Improving access to medicines in the Republic of Moldova

WHO/Igor Vrabie

The Government of the Republic of Moldova is committed to making progress towards universal health coverage (UHC) with the help of a new mobile application, developed by WHO. The app helps countries collect and analyse data on medicine prices and availability, aiding policy-makers. The data is used to help inform strategies which improve the availability and reduce the price of medicines, while also assessing the impact of health reforms.

Access to affordable medicines and other health products is a good indicator of progress towards UHC. It is vital to be able to measure and monitor the population’s access to medicines, and the government has worked with WHO to do so.

MedMon – the WHO Medicines Price and Availability Monitoring Mobile Application

“Good quality data, available in good time, are essential in improving policies and practices related to access to medicines,” says Larisa Amer, a pharmacist at Nicolae Testemițanu State University of Medicine and Pharmacy.

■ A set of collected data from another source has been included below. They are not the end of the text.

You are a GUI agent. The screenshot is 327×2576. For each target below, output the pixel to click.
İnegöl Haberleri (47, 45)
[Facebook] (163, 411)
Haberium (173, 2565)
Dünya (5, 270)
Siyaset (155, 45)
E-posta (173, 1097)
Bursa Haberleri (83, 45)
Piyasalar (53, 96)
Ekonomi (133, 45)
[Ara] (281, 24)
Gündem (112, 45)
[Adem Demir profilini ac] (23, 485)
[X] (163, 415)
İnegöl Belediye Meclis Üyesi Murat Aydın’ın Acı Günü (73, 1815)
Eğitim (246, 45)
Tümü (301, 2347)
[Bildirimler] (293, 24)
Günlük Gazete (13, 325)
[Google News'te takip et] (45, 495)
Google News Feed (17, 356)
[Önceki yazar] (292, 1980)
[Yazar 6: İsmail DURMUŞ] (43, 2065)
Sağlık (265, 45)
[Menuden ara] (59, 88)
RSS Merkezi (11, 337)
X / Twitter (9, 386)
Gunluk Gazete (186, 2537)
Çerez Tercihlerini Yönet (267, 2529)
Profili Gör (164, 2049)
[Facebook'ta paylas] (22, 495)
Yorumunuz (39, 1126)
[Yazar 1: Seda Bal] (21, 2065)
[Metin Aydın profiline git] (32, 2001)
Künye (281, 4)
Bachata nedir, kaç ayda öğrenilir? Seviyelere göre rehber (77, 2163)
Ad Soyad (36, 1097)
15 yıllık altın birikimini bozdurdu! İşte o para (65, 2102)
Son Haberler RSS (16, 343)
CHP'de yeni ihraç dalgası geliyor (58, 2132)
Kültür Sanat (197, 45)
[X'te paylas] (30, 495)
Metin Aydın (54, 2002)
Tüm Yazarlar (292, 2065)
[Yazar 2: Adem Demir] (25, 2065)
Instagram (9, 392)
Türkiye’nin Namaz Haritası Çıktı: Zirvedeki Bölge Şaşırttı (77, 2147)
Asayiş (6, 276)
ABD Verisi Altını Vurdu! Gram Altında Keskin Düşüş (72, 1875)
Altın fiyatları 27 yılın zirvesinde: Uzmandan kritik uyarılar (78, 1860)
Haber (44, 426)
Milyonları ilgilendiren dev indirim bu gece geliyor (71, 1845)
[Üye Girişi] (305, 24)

The Republic of Moldova is among the first countries in the WHO European Region to pilot the new mobile application, MedMon, designed by WHO to help countries monitor the availability and price of medicines for reporting on Sustainable Development Goal (SDG) 3.

Previously, paper-based data collection was a cumbersome process. The new MedMon app makes data collection and analysis easier, faster and significantly less expensive. In the Republic of Moldova, it has reduced data collection time by up to 1.5 hours per pharmacy, reduced the number of data collectors from 20 to 4 and allowed for access to the data in real time, improving the data validation process.

Gheorghe Gorceag, Head of the Medicines and Medical Devices Unit, Ministry of Health, Labour and Social Protection, highlights the importance of this data: “The medicines policy evaluation process takes on another dimension when the data is available in this way, allowing faster decision-making and opportunities for focused interventions”.

With this new tool, 4 data collectors were able to survey 60 settings in 2 weeks, including community, private and public pharmacies and primary health care centres, in rural and urban areas. They collected data on the price and availability of 50 medicines, with a total of 297 brand names. The medicines were selected based on national and international priorities through the SDG core tracer list.

The data collected is now under analysis by local experts with support from all levels of WHO: country office, regional office and headquarters. The findings will provide evidence for a national report on access to essential medicines in the Republic of Moldova, which will in turn evaluate the impact of policy interventions in pricing and reimbursement implemented in 2011–2018, before informing further policy development in this area.

Financial barriers

Ensuring affordable access to medicines and health products for everyone is central to UHC. One of the biggest barriers to affordable access to medicines and health products is that people have to pay for them out of pocket. New evidence from WHO/Europe shows how out-of-pocket payments lead to financial hardship for over 15% of households in the Republic of Moldova. This mostly affects the poorest households. The country has a heavy reliance on out-of-pocket payments, which accounted for 46% of spending on health in 2016.

The costs of health care and unmet needs are particularly problematic for people in rural areas. A WHO study on financial protection in the Republic of Moldova, set to be published in 2020, finds that over 70% of households with catastrophic health spending are in rural areas. Rural populations also face geographical barriers to access due to a lack of services in their locality.

The impact of these costs is clear, as is explained by Alexandru Zaporojan, farmer, Zaicana village, Criuleni district: “When I or my family is ill, I have to go to the district centre to buy medicines at the pharmacy. Sometimes, I get a special prescription from the family doctor and then I pay only a little for medicines. But usually, I do not have this prescription and I have to cover the full cost of medicines. As I am the only working member of the family, the cost of medication is a high burden for our household”.

Better data, through the MedMon app is intended to relieve this burden on families.

As the Republic of Moldova works hard to make progress towards UHC, this data collection and analysis tool increases efficiency. The information MedMon generates enables policy-makers to identify strategies to improve medicine availability and reduce prices, to assess the impact of health reforms and – alongside indicators of financial protection and unmet need – to demonstrate progress towards UHC.